Bad actors will either be naturally forced out of the free market, or can be fined, censured, and criminally prosecuted under the existing and lighter regulatory framework. Only when, and if, systematic and documented abuses occur should appropriate regulations be considered. In recent decades, our state’s policymakers, have followed a “crystal ball” approach in occupational licensing and other business regulations. They try to imagine what wrongs might happen in the future, and then attempt to preemptively regulate them. Such a heavy-handed approach tends to limit investment and stifle innovation for everyone in the targeted industry.
Not only must this anti-jobs approach be ended, but existing frivolous occupational regulations must be immediately rolled back. Consider the emerging shared- and gig economies, which will become vitally important to a thriving and prosperous future work force, especially for millennials. Ocean State bureaucrats and lawmakers have already resorted to overregulation. Did you know that a $6 fee was recently imposed on all ride-sharing pickups at T.F. Green Airport? Or that renting out your home while you’re away is now a taxable event? We even require costly licensing for sign language interpreters and non-instructional teacher assistants. Further, there was a legislative push to make it a punishable offense to offer less costly and more convenient Internet-based refills for contact lenses. Indeed, it is foolish.

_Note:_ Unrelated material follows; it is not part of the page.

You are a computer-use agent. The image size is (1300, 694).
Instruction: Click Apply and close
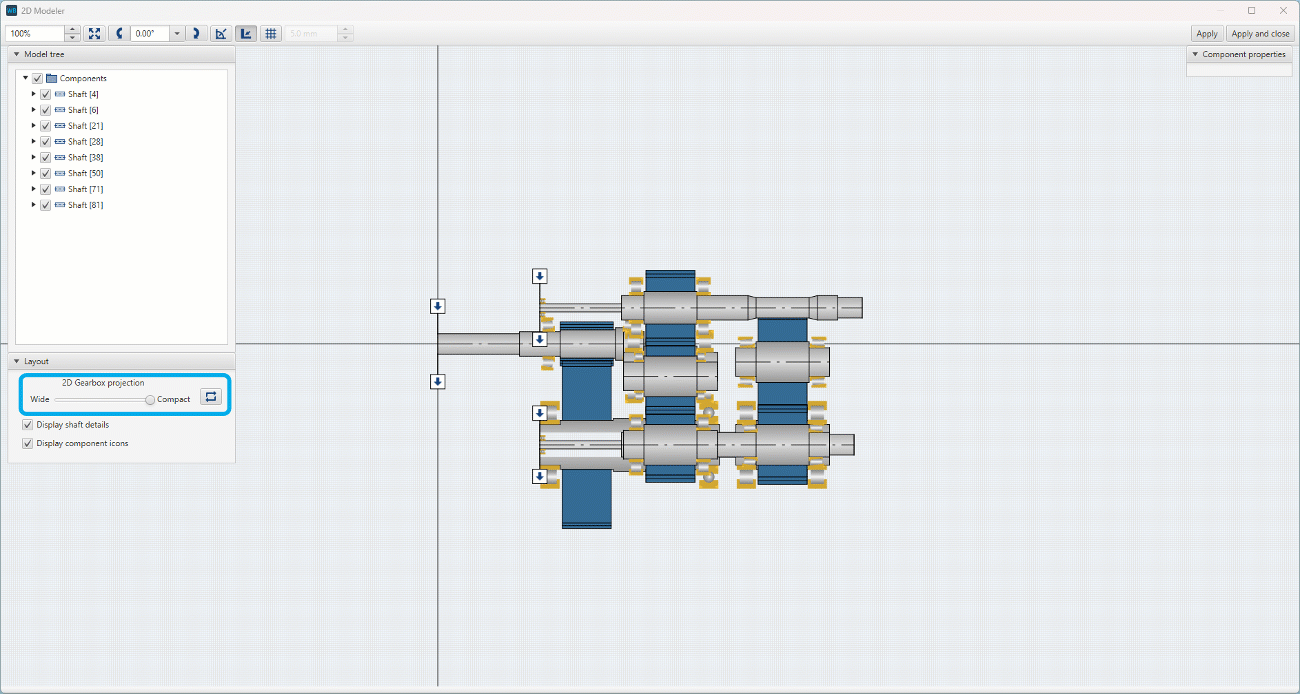pos(1260,33)
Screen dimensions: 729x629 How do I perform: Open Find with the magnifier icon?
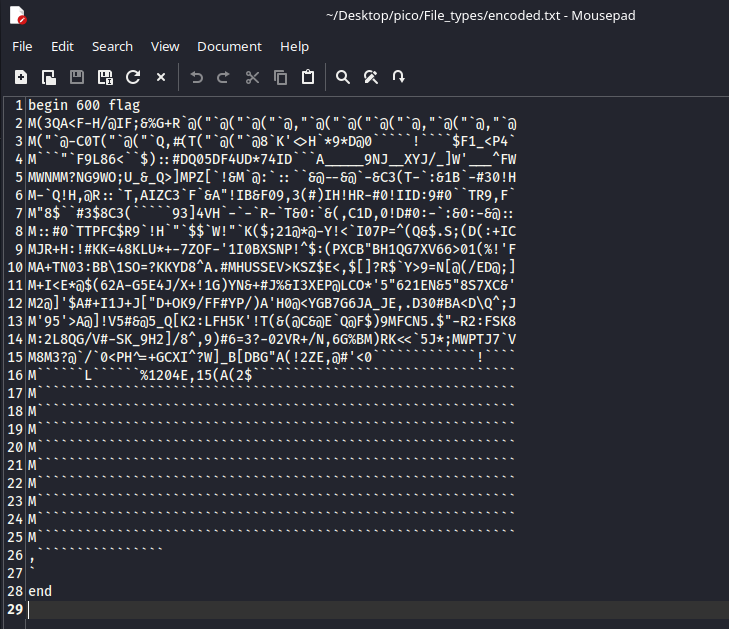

Money-grabbing public officials who seek to tax everything that moves, along with protectionist trade organizations that seek to prevent competition, are the driving forces behind our state’s onerous licensing requirements. Our Center will publish a related policy brief this December and will work in 2018 to follow Washington’s lead to unravel and reform our state’s burdensome and unfair regulatory regime. If we are to become a top-10 and truly prosperous state, every reasonable freedom must be afforded to every family to provide them with every opportunity to earn an honest and gainful living.